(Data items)
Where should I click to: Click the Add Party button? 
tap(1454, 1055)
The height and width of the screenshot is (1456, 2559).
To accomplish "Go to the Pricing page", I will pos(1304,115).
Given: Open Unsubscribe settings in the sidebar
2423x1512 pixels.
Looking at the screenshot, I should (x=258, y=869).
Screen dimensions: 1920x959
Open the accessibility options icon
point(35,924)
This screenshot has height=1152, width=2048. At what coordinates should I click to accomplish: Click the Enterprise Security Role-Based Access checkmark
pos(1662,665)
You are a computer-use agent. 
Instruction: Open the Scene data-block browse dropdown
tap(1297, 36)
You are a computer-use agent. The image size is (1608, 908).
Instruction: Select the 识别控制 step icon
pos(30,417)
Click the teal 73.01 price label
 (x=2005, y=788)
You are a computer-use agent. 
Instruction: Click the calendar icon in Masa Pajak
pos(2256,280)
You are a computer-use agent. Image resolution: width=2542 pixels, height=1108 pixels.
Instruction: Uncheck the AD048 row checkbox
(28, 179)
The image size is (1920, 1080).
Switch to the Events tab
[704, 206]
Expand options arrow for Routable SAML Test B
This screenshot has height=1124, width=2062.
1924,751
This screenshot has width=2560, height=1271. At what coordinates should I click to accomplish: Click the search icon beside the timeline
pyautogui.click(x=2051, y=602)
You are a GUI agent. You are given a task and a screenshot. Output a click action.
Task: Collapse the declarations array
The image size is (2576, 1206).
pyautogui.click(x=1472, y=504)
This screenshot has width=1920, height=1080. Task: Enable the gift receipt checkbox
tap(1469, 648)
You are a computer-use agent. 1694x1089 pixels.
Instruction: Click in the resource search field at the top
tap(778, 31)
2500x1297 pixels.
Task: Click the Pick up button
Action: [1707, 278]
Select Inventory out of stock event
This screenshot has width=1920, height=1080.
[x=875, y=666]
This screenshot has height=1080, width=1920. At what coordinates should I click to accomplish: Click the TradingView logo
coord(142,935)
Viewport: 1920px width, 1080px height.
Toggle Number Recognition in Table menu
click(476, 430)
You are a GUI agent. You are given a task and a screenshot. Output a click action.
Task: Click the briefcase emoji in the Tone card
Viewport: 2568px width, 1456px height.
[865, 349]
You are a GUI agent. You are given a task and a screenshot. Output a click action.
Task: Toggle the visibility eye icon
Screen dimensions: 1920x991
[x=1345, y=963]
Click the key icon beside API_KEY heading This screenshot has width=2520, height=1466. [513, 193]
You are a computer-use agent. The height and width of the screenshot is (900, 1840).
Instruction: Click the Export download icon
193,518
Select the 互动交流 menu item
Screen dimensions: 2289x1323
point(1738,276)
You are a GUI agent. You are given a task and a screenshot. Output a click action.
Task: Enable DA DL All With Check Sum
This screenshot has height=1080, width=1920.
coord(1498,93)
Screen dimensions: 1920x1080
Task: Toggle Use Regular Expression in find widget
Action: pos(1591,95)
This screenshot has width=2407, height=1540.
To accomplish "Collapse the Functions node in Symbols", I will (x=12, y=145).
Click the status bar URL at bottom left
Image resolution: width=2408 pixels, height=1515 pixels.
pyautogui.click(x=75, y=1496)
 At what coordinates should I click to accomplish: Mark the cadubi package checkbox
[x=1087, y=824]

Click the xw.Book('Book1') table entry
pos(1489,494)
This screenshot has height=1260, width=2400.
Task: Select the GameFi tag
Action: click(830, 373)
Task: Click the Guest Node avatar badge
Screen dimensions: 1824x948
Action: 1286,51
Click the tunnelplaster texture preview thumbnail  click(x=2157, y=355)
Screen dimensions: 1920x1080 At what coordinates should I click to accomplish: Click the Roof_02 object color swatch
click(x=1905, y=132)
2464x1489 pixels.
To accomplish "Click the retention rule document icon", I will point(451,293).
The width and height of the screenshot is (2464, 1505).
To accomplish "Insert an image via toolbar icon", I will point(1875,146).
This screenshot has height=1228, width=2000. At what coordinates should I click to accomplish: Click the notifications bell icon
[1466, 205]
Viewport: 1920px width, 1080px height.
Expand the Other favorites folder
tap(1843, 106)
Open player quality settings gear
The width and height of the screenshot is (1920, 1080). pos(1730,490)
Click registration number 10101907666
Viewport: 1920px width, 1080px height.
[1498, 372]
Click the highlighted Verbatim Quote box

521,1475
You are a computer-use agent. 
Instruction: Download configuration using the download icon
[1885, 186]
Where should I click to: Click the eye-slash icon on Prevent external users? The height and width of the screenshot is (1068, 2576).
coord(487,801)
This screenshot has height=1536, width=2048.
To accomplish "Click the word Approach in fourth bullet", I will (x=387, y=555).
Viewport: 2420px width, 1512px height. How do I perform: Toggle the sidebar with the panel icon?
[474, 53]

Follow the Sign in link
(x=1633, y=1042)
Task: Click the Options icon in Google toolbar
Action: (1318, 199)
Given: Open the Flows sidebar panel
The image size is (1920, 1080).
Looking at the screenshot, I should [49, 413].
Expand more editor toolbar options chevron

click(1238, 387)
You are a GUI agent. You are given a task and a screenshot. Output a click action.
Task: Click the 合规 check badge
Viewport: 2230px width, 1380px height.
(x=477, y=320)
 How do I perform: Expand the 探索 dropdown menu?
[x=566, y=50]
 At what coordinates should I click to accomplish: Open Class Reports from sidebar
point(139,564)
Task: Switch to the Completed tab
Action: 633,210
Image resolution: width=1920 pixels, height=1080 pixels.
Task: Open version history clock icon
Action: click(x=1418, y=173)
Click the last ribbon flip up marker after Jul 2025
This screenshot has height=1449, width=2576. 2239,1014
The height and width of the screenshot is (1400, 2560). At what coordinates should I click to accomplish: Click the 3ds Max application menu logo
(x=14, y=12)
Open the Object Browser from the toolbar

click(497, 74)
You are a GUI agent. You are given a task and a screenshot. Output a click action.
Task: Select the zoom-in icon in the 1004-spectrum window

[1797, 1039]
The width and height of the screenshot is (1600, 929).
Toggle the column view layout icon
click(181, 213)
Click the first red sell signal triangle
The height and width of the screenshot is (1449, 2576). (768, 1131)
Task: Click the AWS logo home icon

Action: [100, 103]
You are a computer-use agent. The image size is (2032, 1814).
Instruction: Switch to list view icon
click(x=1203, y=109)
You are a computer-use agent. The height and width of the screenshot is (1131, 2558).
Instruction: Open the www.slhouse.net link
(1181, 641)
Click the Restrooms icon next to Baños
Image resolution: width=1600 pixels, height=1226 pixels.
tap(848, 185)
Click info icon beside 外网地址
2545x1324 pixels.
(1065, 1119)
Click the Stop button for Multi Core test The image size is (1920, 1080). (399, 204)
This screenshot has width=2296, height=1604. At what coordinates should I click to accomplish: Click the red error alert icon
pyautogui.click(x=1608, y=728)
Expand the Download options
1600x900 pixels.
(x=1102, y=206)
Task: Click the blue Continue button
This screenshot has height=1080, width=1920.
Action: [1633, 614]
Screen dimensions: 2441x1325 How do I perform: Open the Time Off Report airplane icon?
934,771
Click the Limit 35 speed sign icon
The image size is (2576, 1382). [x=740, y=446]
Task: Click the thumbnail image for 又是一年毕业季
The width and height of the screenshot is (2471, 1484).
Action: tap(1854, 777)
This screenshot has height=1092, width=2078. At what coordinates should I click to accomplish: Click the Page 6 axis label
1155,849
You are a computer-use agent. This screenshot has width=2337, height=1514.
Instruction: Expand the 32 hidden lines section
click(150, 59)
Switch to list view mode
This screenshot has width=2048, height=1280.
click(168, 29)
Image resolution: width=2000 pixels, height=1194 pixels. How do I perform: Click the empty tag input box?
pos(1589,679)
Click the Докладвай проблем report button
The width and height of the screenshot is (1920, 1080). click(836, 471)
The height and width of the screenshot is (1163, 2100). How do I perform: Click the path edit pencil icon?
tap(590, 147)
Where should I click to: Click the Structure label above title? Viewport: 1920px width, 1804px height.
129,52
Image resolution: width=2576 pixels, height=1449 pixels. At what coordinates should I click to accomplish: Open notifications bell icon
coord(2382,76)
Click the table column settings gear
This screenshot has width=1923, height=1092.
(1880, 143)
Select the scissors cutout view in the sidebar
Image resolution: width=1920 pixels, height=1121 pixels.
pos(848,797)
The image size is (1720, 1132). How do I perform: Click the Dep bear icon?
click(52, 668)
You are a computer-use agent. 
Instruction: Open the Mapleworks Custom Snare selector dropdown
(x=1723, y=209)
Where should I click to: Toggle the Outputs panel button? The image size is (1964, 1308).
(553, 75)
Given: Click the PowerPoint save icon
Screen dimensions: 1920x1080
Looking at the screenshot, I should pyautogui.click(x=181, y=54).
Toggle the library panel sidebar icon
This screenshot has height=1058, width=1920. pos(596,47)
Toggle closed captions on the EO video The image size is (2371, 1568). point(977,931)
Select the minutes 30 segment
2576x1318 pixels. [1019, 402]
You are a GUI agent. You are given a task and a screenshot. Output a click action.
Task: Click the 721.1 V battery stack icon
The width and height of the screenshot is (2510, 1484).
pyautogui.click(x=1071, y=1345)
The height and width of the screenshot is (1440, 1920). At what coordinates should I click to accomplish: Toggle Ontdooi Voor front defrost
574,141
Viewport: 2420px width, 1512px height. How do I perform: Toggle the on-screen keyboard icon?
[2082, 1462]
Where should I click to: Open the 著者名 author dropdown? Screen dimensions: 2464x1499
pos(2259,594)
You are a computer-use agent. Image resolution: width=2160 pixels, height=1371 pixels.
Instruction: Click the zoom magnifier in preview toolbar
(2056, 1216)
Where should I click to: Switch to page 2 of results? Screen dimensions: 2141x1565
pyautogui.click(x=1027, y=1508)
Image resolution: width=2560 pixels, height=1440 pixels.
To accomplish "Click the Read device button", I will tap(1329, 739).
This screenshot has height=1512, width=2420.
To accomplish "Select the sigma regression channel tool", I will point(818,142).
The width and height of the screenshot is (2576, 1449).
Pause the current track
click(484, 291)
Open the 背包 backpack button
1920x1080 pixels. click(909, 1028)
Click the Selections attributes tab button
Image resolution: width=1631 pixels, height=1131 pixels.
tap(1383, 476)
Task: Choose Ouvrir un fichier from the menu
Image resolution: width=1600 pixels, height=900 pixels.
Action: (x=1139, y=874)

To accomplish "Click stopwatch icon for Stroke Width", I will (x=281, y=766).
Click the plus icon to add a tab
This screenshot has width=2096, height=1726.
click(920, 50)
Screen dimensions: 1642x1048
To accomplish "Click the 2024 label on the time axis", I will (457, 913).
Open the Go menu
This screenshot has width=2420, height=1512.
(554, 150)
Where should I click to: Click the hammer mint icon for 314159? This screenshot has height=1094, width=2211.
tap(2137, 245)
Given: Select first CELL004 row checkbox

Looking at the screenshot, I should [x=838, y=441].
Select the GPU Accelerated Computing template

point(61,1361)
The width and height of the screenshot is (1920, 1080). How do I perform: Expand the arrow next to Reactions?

- _EXERCISE INSTRUCTIONS_
Return exactly the lines from the beginning of the data above through the one containing "Expand options arrow for Routable SAML Test B", please. Include both end lines and add nothing else.

- _EXERCISE RESPONSE_
Where should I click to: Click the Add Party button? 
tap(1454, 1055)
The height and width of the screenshot is (1456, 2559).
To accomplish "Go to the Pricing page", I will pos(1304,115).
Given: Open Unsubscribe settings in the sidebar
2423x1512 pixels.
Looking at the screenshot, I should (x=258, y=869).
Screen dimensions: 1920x959
Open the accessibility options icon
point(35,924)
This screenshot has height=1152, width=2048. At what coordinates should I click to accomplish: Click the Enterprise Security Role-Based Access checkmark
pos(1662,665)
You are a computer-use agent. 
Instruction: Open the Scene data-block browse dropdown
tap(1297, 36)
You are a computer-use agent. The image size is (1608, 908).
Instruction: Select the 识别控制 step icon
pos(30,417)
Click the teal 73.01 price label
 (x=2005, y=788)
You are a computer-use agent. 
Instruction: Click the calendar icon in Masa Pajak
pos(2256,280)
You are a computer-use agent. Image resolution: width=2542 pixels, height=1108 pixels.
Instruction: Uncheck the AD048 row checkbox
(28, 179)
The image size is (1920, 1080).
Switch to the Events tab
[704, 206]
Expand options arrow for Routable SAML Test B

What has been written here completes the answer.